Material for the task:
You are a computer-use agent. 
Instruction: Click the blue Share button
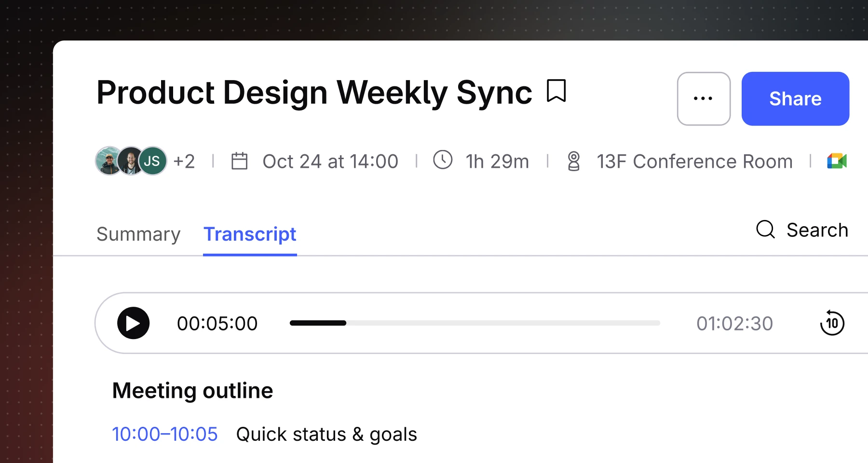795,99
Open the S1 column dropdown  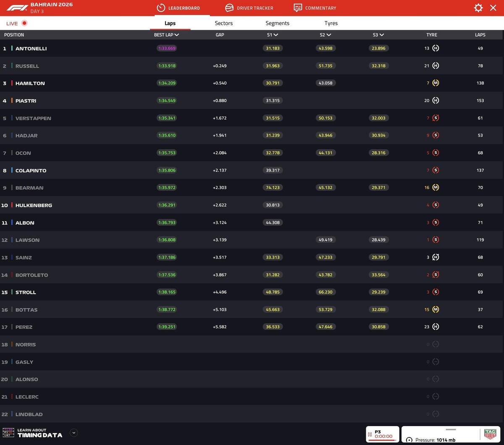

---

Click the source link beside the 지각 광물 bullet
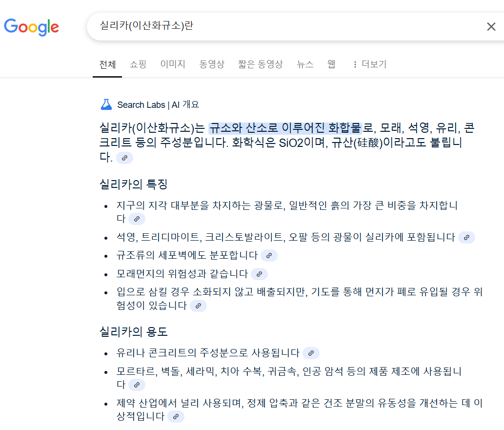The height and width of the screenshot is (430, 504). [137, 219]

--

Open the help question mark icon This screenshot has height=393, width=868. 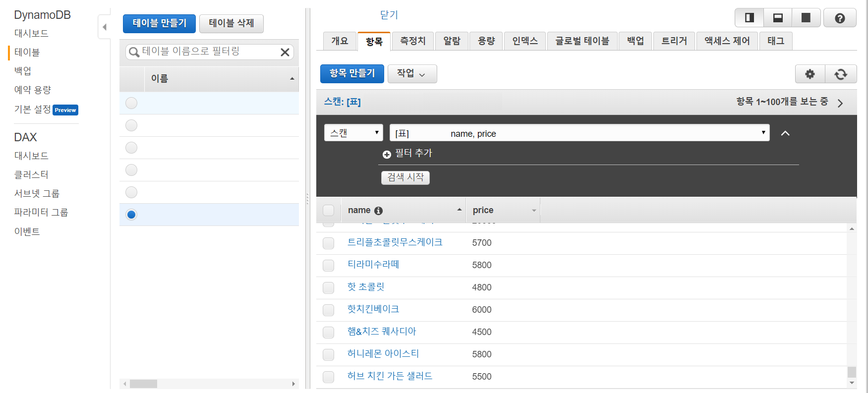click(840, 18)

Task: Beginning with the line that contains "You are a computer-use agent." and ending with the line that contains "Open the S1 column dropdown", reproduce the listing exactly, pictures excluded.

Solution below:
You are a computer-use agent. 
Instruction: Click the blue Share button
795,99
Open the S1 column dropdown  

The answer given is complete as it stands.